Chapter 10: Drummer Boy
Rated G
XXxx
A young man drove down the country road under the high sun in a Firebird-Orange ’69 BOSS 429 Mustang, a hand-me-down from his parents. To be honest, it wasn’t so much of a hand-me-down as it was a graduation present. It was his father’s, and he always used to dream of owning it when he was little, going into the garage to see him working on it. So, when he graduated valedictorian at Gilroy High School last year, he received it as his first car, and it would take him to college, towards his ultimate dream: a musician.
The boy was extremely gifted. He had an aptitude to pick up nearly any musical instrument you handed him and play it, gaining proficiency in a matter of hours, and he had perfect pitch; you could hum any note, and he could tell you without hesitation what it was. But, out of all the instruments he could play, he had three that were dear to his heart: his Snare Drum, Baritone, and Mellophone; four if you want to count his voice.
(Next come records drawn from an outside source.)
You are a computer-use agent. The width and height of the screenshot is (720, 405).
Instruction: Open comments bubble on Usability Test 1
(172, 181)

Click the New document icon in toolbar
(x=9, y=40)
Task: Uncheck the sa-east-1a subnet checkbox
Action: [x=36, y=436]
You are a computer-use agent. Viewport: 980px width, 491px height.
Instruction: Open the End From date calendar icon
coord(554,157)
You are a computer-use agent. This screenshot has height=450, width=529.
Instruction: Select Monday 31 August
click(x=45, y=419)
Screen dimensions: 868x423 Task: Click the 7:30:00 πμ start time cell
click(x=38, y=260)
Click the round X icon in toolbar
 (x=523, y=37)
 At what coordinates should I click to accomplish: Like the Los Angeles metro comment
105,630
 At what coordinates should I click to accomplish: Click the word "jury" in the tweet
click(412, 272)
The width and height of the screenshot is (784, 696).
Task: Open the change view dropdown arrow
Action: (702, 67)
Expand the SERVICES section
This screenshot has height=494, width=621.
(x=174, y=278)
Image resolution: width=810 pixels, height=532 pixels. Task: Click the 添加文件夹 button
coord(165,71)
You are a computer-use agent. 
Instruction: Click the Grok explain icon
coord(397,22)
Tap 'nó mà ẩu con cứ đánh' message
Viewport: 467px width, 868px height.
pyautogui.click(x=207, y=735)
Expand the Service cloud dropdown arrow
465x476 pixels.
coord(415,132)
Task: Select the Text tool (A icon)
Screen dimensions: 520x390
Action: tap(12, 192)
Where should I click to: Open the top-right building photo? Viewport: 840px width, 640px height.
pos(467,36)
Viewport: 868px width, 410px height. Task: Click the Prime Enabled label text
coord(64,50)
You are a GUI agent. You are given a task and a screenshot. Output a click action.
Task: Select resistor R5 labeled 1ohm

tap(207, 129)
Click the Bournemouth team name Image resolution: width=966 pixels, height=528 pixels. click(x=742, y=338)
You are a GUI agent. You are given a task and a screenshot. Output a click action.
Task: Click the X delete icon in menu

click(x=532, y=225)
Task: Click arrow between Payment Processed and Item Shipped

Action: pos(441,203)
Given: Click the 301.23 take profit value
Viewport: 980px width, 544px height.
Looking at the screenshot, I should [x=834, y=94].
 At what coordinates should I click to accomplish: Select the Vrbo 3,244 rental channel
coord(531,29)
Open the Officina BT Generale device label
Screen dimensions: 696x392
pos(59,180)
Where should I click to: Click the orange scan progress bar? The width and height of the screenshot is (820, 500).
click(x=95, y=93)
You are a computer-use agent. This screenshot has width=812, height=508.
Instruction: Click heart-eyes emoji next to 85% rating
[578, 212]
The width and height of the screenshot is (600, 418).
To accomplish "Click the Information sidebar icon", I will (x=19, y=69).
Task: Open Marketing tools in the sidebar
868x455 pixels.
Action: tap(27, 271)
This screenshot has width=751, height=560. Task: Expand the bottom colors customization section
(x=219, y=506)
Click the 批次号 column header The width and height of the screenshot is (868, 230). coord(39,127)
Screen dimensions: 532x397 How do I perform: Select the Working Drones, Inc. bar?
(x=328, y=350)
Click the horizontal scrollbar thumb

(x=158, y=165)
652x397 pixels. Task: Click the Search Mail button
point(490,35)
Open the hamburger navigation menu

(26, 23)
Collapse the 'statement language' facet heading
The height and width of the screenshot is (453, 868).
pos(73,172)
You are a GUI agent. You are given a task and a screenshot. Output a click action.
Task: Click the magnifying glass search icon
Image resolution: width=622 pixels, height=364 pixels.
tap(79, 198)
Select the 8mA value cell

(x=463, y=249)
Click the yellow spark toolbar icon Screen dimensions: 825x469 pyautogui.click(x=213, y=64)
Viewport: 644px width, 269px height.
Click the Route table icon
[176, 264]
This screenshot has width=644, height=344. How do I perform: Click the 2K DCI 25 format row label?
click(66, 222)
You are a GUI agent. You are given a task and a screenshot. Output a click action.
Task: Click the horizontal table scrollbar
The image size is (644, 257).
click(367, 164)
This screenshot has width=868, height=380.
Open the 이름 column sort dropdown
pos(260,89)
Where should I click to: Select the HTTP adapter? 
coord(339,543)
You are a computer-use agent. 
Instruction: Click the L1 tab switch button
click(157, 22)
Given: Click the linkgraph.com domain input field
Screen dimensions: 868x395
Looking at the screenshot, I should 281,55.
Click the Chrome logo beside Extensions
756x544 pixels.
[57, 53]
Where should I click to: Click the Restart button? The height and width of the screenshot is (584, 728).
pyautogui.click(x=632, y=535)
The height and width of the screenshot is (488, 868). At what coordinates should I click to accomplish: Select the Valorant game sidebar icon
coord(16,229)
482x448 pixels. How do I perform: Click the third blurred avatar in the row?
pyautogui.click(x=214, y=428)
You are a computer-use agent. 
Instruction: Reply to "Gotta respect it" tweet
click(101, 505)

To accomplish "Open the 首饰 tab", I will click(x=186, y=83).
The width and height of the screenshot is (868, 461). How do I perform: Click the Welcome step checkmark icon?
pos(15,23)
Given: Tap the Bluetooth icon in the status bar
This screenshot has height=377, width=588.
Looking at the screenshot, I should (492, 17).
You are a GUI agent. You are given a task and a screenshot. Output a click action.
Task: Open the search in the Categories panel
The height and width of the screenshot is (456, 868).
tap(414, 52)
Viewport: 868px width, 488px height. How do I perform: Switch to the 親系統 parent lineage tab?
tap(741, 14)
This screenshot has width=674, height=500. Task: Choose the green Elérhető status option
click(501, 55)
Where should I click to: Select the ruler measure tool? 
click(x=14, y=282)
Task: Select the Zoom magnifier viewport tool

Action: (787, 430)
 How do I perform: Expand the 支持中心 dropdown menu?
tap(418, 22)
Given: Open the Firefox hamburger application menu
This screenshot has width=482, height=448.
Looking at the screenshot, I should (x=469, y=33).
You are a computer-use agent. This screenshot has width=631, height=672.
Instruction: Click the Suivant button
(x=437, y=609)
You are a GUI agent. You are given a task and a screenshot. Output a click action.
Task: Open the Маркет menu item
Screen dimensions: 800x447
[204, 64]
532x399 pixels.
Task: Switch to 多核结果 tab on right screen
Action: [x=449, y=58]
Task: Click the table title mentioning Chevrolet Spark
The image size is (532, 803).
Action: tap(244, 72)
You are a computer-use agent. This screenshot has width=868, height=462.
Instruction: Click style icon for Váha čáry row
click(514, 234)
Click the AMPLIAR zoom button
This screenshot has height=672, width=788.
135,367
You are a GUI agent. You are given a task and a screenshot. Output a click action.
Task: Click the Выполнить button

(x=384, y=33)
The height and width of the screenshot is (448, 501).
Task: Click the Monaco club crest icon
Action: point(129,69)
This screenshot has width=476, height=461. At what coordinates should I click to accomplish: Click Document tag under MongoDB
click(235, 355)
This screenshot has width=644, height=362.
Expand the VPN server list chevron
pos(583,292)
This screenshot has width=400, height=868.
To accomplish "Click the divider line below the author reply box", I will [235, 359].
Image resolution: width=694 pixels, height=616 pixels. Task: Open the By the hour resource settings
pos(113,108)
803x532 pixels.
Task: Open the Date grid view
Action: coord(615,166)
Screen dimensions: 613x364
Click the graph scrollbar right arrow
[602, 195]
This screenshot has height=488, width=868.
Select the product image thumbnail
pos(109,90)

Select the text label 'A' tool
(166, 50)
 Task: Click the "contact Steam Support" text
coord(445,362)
They were his most prized possessions, and he had planned on auditioning for a Drum Corps in upcoming December.
But that was before the dimensional collision. Since then, his family and friends were gone, and he had barley any money. As a result, he traveled around the country, stopping wherever to eat, which was extremely rare, given how many humans were still left. He was often taken in by the Vivens Machina, what planes, cars, and other such machines were referred to by humans on this side of the sky, who were surprised to a) not only meet a human, but b) see a car that wasn’t living like they were, what such vehicles were on the human side of the sky. Nearly every family that he met, however, were gracious hosts extremely curious of the different musical instruments that he had with him as well as his adeptness in playing them all.
Sighing, the human rubbed his short, curly hair and adjusted his aviator sunglasses. Reaching his arm out towards the radio, he fumbled with the knob to see what stations there were.
“Country… Rock… Country… Country…” he muttered to himself, settling on the last frequency as The Allman Brothers’ “Jessica” played over the late ‘60s stereo.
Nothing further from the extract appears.